** START Article **
Analysts had been concerned about Schlumberger’s seismic business in the wake of the Macondo oil spill. For one, the Gulf of Mexico was a big market for this service until the moratorium halted new drilling. In addition, ships that acquire seismic data left the Gulf and flooded into international markets creating a glut of supply and pinching margins. And finally, a number of new advanced seismic ships have been built or will soon be completed, increasing the supply even more.

Surprisingly, Schlumberger noted an uptick in interest from larger operators in acquiring seismic data in the Gulf. Despite the moratorium, the largest producers appear to be acquiring data ahead of planned lease sales next year. This is a reminder that although the Gulf has been weakened by the moratorium, it’s not going to be out of commission forever.

Schlumberger also stated that it’s seeing a pick-up in demand for advanced, high-definition seismic data shoots outside the US Gulf. In particular, the company has done big seismic shoots in the North Sea, West Africa, the Red Sea and Brazil. In the fourth quarter, the oil services giant has a contract to undertake another shoot in the Mediterranean. This commentary jibes with Halliburton’s comments surrounding new deepwater exploration beyond the Golden Triangle.

And Schlumberger indicated that demand from these regions is enough to absorb excess ships from the Gulf and the new-build seismic fleet. Next year won’t bring a glut of seismic capacity. Schlumberger’s management is usually conservative when making comments of this nature; I regard this as a good sign.

Schlumberger will also get a margin boost from new technologies in 2011. In the company’s prepared remarks, management discussed three new technologies it’s introducing and testing: a new technology to evaluate the oil or gas content of a reservoir; a new technology that reduces the cost and drill times of horizontal wells; and a set of new oil production-related software products. New technologies tend to earn higher profit margins, so these introductions are encouraging.

Finally, the acquisition of Smith International has been a major focus for management in recent months. But the integration appears to be going well. Some complained that Schlumberger overpaid for Smith, but it’s hard to argue against the strategic rationale.
** END Article **
** START Entries provided **
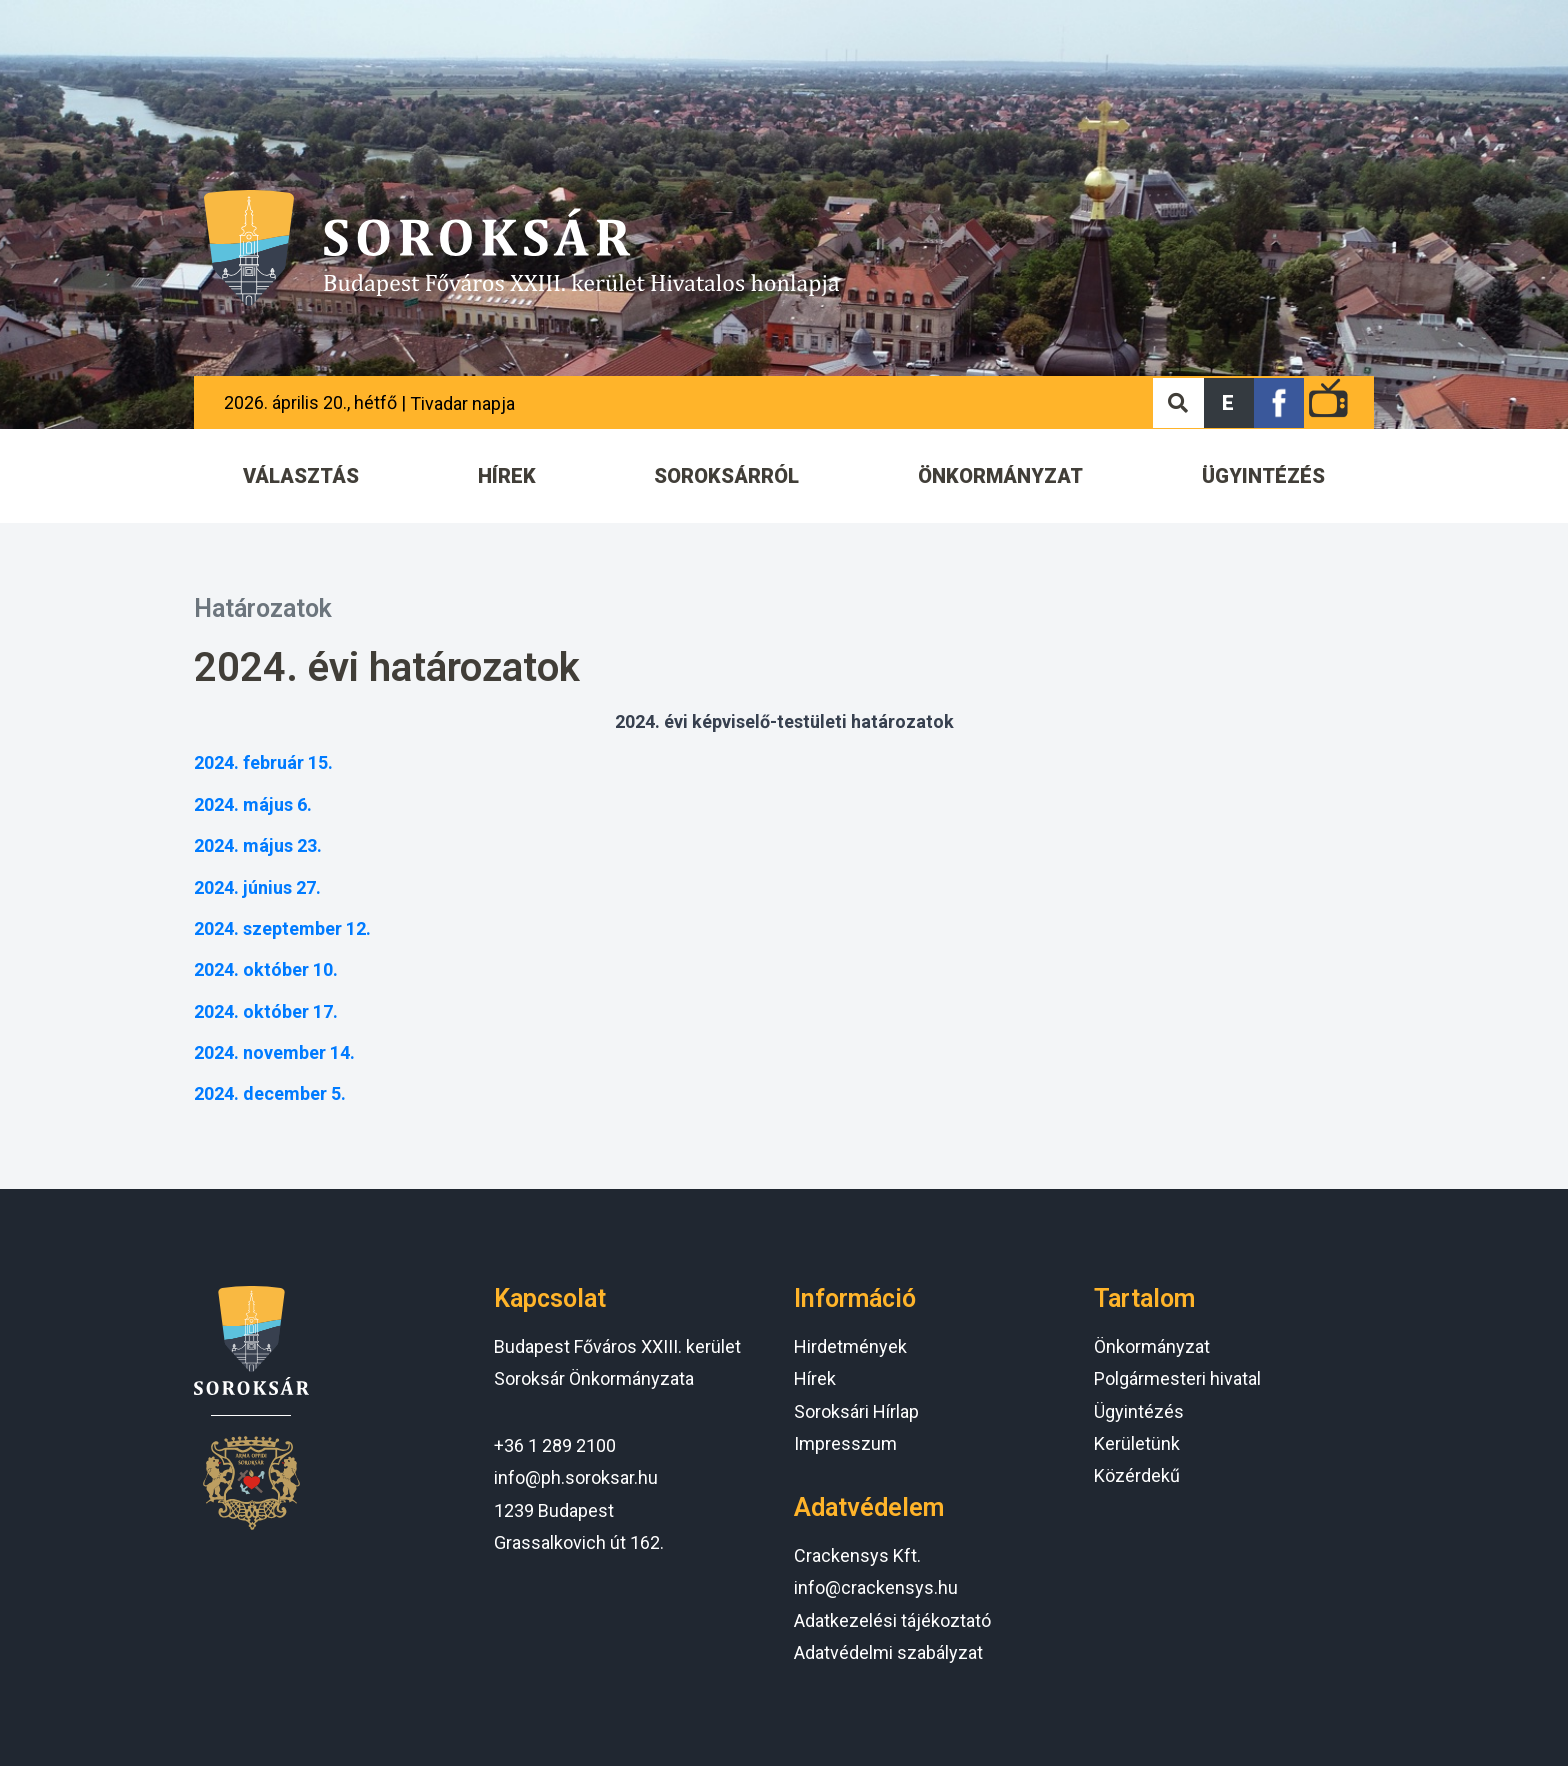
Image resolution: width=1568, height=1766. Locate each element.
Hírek (815, 1378)
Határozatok (263, 608)
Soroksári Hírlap (856, 1411)
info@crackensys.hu (876, 1587)
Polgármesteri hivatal (1177, 1378)
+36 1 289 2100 (555, 1445)
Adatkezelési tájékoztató (892, 1620)
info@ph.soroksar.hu (576, 1477)
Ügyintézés (1139, 1411)
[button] (1229, 403)
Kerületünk (1137, 1443)
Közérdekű (1137, 1475)
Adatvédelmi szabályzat (888, 1652)
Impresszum (845, 1443)
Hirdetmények (850, 1346)
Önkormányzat (1152, 1346)
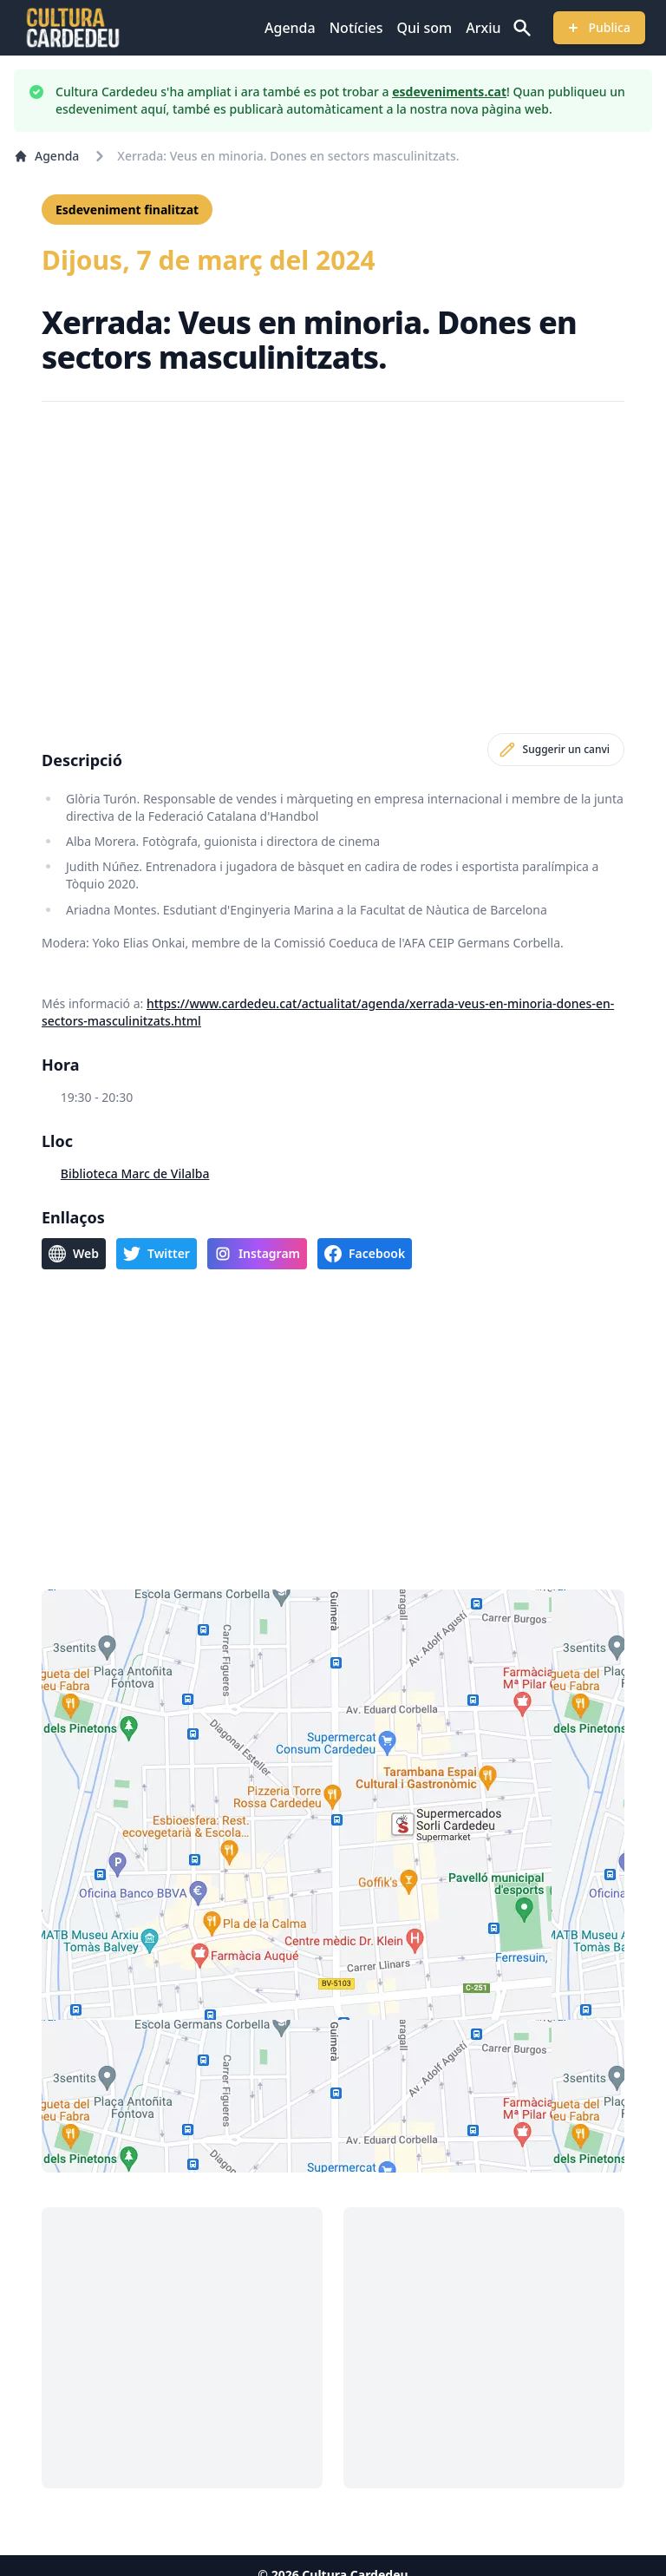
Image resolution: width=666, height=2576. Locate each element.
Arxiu (483, 27)
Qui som (424, 27)
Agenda (290, 27)
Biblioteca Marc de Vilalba (135, 1173)
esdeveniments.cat (449, 91)
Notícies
** END Entries provided **
> _Tasks_
1) Answer these questions using the Schlumberger article.
(a) According to the article, why do the largest producers appear to be acquiring seismic data in the Gulf despite the moratorium?
(b) In which sea does Schlumberger have a contract for a seismic shoot in the fourth quarter?
(c) Which company's acquisition has been a major focus for Schlumberger's management in recent months?
2) Reproduce the Schlumberger article word for word from "Schlumberger also stated" to "the Golden Triangle.".
3) Summarize the Schlumberger article in three sentences.

> _The responses_
1)
(a) They appear to be acquiring data ahead of planned lease sales next year.
(b) The Mediterranean.
(c) Smith International.

2)
Schlumberger also stated that it’s seeing a pick-up in demand for advanced, high-definition seismic data shoots outside the US Gulf. In particular, the company has done big seismic shoots in the North Sea, West Africa, the Red Sea and Brazil. In the fourth quarter, the oil services giant has a contract to undertake another shoot in the Mediterranean. This commentary jibes with Halliburton’s comments surrounding new deepwater exploration beyond the Golden Triangle.

3) Analysts worried that Schlumberger's seismic business would suffer after the Macondo oil spill, because the drilling moratorium shut down the Gulf of Mexico market and a glut of seismic ships would pinch margins. Schlumberger instead reported rising interest from larger operators in Gulf seismic data, along with growing demand for high-definition shoots in regions such as the North Sea, West Africa, the Red Sea and Brazil, enough to absorb the excess ships. The company also expects a margin boost in 2011 from three new technologies, and its integration of Smith International appears to be going well.